O Globo
Enquanto Haddad reverte má vontade de
agentes econômicos, presidente não consegue nem demitir ministra inoperante
administrativa e politicamente
Passado quase meio ano, as expectativas
para o governo Lula se inverteram e, hoje, as boas notícias vêm da economia,
enquanto a política inspira cuidados.
Enquanto Fernando Haddad conseguiu superar
uma enorme má vontade dos agentes econômicos quando de sua indicação para a
Fazenda e articulou não apenas o projeto do arcabouço fiscal, mas um plano de
aonde quer chegar ao fim de quatro anos, os demais ministros patinam entre
propostas do passado — as que outrora deram certo e até aquelas que já se
mostraram equivocadas quando eram novas — e a dificuldade de fazer deslanchar
as políticas públicas em suas áreas.
Foi o economista José Roberto Mendonça de Barros quem fez essa síntese que me deu o mote para a coluna. Louvado sempre por seu tirocínio político, Lula não consegue, no momento, sequer decidir se demite uma ministra até aqui inoperante administrativa e politicamente como Daniela Carneiro.

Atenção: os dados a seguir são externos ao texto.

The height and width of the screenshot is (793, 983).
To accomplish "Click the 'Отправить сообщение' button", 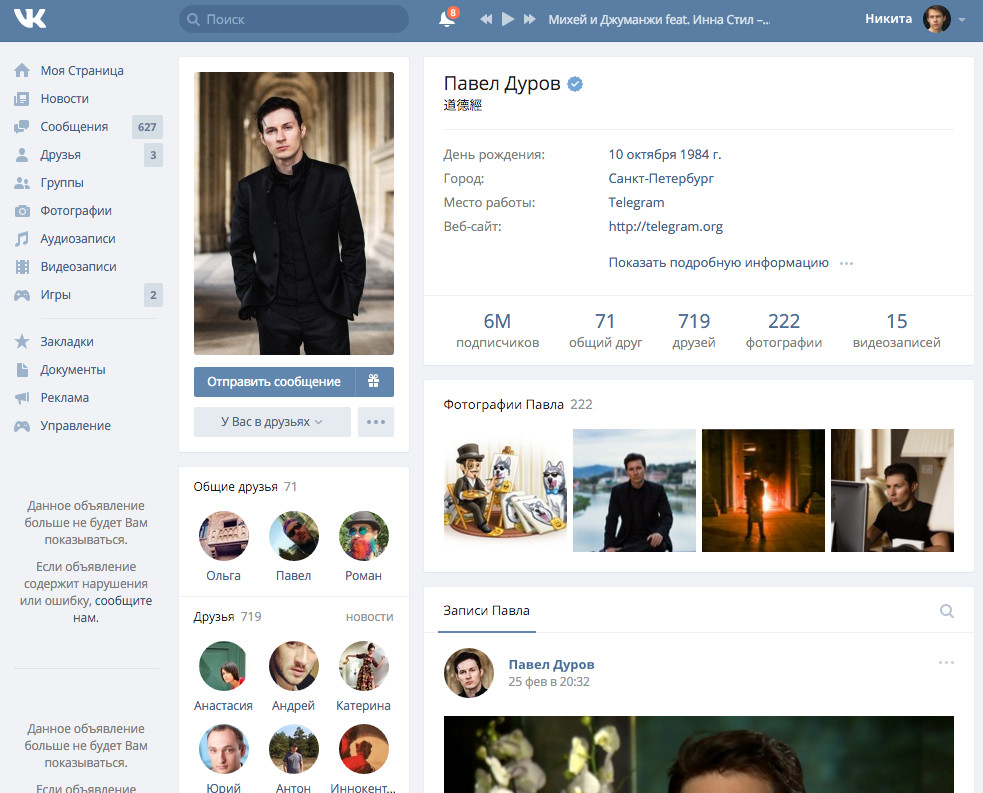I will click(x=274, y=381).
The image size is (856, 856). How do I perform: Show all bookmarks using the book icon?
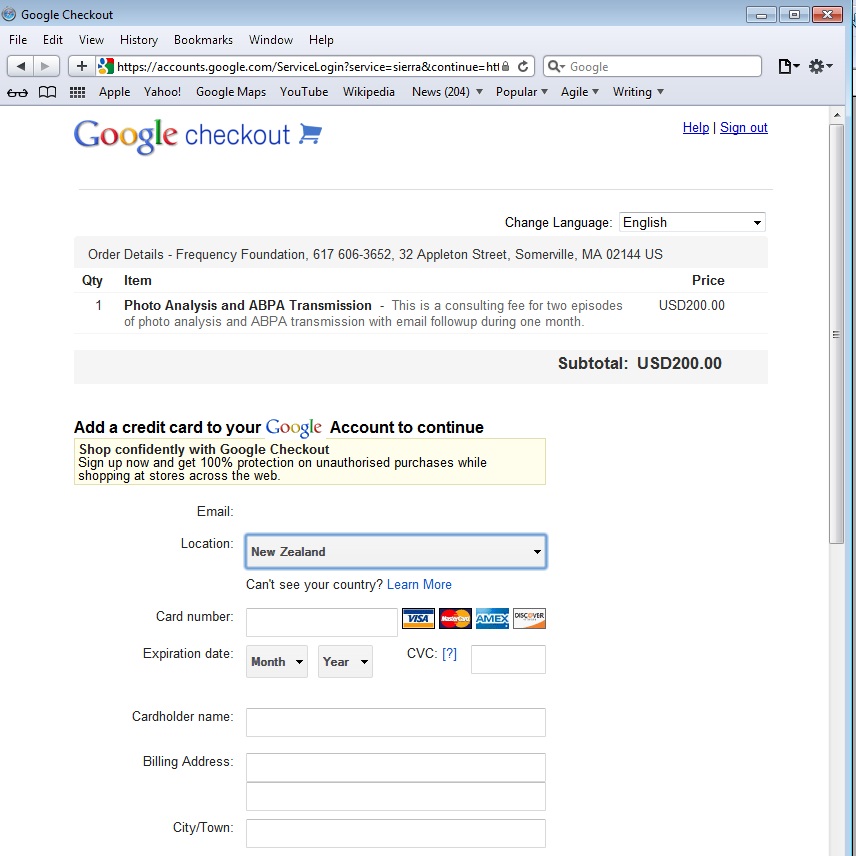47,92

Haddad conseguiu superar primeiro o fogo
amigo petista, atiçado com lança-chamas já na transição. Ali ele ganhou créditos
para validar seu projeto de arcabouço e enviá-lo ao Congresso. Obteve êxito
naquilo que o resto do governo está longe de alcançar: convencer Arthur Lira a
trabalhar quase de graça pela aprovação da matéria. Agora arranca palavras
elogiosas até de Roberto Campos Neto, que, de forma infantil, Lula e o PT
tentaram transformar em inimigo público número um nos primeiros dias de
mandato.
Isso não significa que o ministro da
Fazenda seja um gênio, mas que ele fez aquilo que se imaginava que o presidente
e os demais ministros fariam: olhou o cenário do país polarizado, avaliou até
onde poderia ir, reconheceu que teria contra si uma enorme desconfiança e traçou
um plano para cada um desses obstáculos. Para alguém que já foi acusado de
perder a reeleição para prefeito de São Paulo em parte pela arrogância de achar
que seus projetos eram visionários demais para ser compreendidos pelo eleitor,
é uma evolução e tanto.
O que impediu o ministro da Educação,
Camilo Santana, de ter, ao assumir o MEC destruído por Jair Bolsonaro, um plano
acabado para a alfabetização — tendo como ponto de largada os ótimos resultados
da experiência no Ceará — e um caminho sobre o que fazer com o ensino médio?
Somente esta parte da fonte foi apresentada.